Tusk podkreślił, że nie jest specjalistą od rolnictwa i nie może, będąc teraz w opozycji, bardzo wiele zrobić. Podkreślał przy tym, że chce, aby głos rolników był słyszany i podkreślał, żeby wywierać presję na rząd w sprawie kryzysu w rolnictwie.
- Mam nadzieję, że wasza akcja i wasza determinacja, a także obecność mediów, przyniosą efekt - powiedział Tusk, zwracając się do rolników i zachęcając ich do dalszego organizowania się. Przewodniczący Platformy podkreślił, że "solidarność wszystkich rolników i producentów rolnych powinna być oczywista, żeby nie dać się znowu podzielić".

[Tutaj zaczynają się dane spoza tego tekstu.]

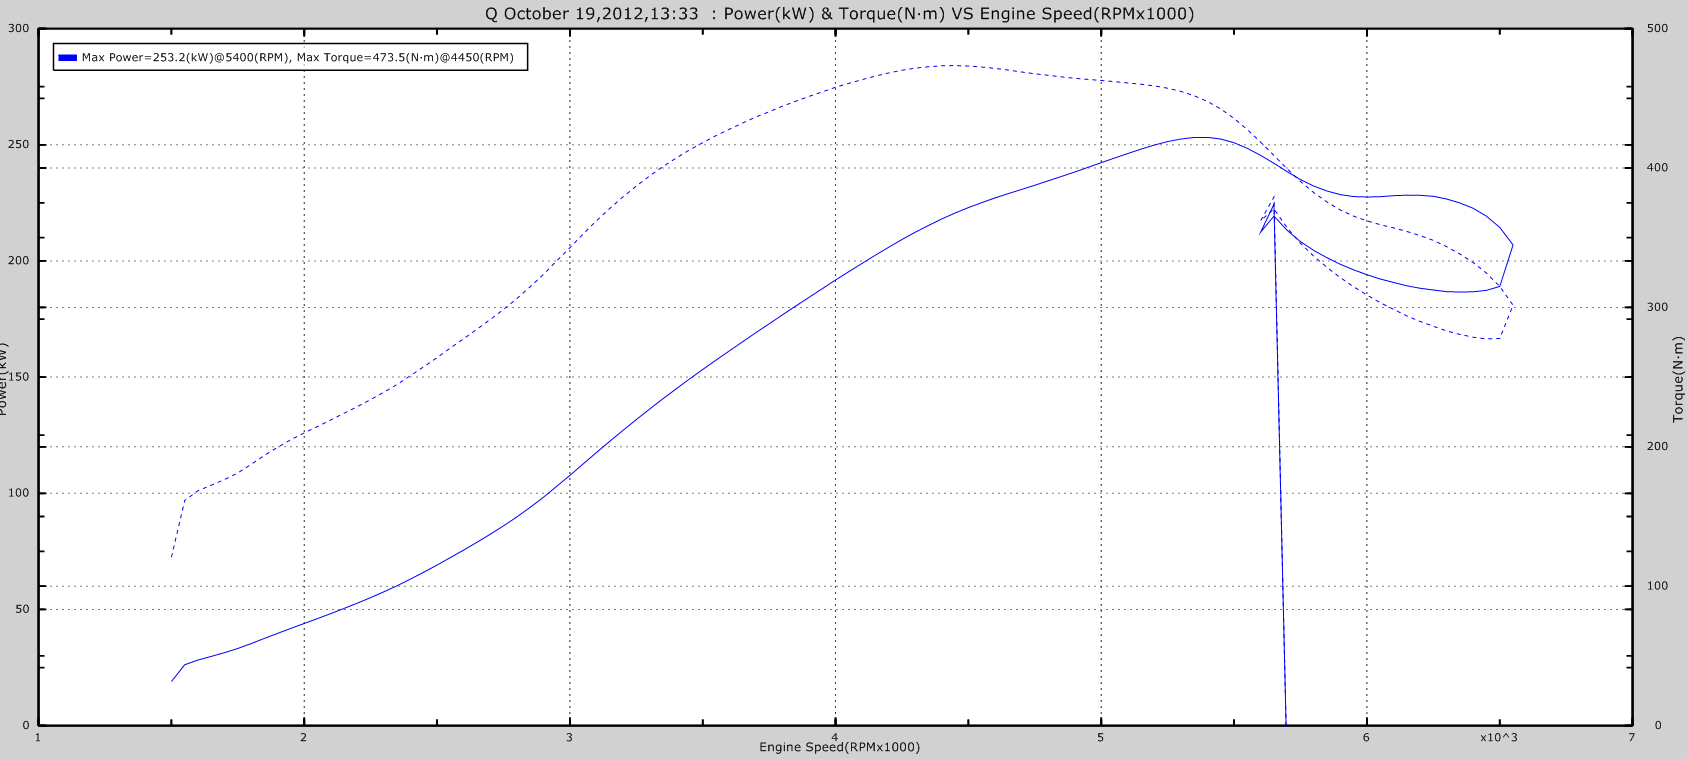The height and width of the screenshot is (759, 1687).
Task: Click the x10^3 multiplier label on x-axis
Action: coord(1498,738)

- Najważniejsze w tej chwili to zorientować się, dlaczego, w czyim interesie ktoś zaniechał wszelkiej kontroli na granicy. Tego nie wymagała ani Ukraina, ani Unia Europejska. Wręcz przeciwnie, szczególnie wtedy, kiedy się znosi cło, tym bardziej ważne jest bardzo pieczołowite kontrolowanie jakości czy kwestii sanitarnych - stwierdził Tusk.
Tusk podkreślił, że potrzebna jest presja na Jarosława Kaczyńskiego i PiS, by wywiązali się ze swoich obietnic. - Jarosław Kaczyński w Łysych powiedział, że będzie pomoc finansowa dla rolników nie dlatego, że was kocha, tylko dlatego, że za chwilę będzie walczył o głosy na wsi. I okej, taka jest polityka. To wykorzystajmy to i zmuśmy go, by to, co obiecał, zrealizowali - oświadczył Tusk. Dodał jednocześnie, że to "też nie jest sztuka, rozdać nasze pieniądze" i dodał, że same dopłaty nie wystarczą, a rozwiązanie problemu będzie wymagało ogromnego wysiłku logistycznego.
Rolnicy: nie czekamy na cud
- My nie czekamy na cud - powiedział Tuskowi jeden z rolników. - My już myślimy, co będzie za kilka lat, kto będzie w Ministerstwie Rolnictwa urzędował po wyborach - powiedział. Jak podkreślił, zależy im na tym, by byli to "ludzie z wykształceniem rolniczym, z doświadczeniem rolniczym, żeby potrafili odróżnić pszenicę od jęczmienia". - Dla nas to, że w Ministerstwie Rolnictwa nie ma fachowców, jest dziwne - stwierdził mężczyzna.
- To policzek w twarz dla nas, rolników - dodał inny.
- My nie chcemy dopłat, nie chcemy darmowych pieniędzy, chcemy tylko, żeby nam nie przeszkadzano pracować - apelowali rolnicy. I dodawali: - Wszyscy państwo zapłacą za to, że trzeba będzie jeszcze raz reeksportować to zboże (z Ukrainy - red.).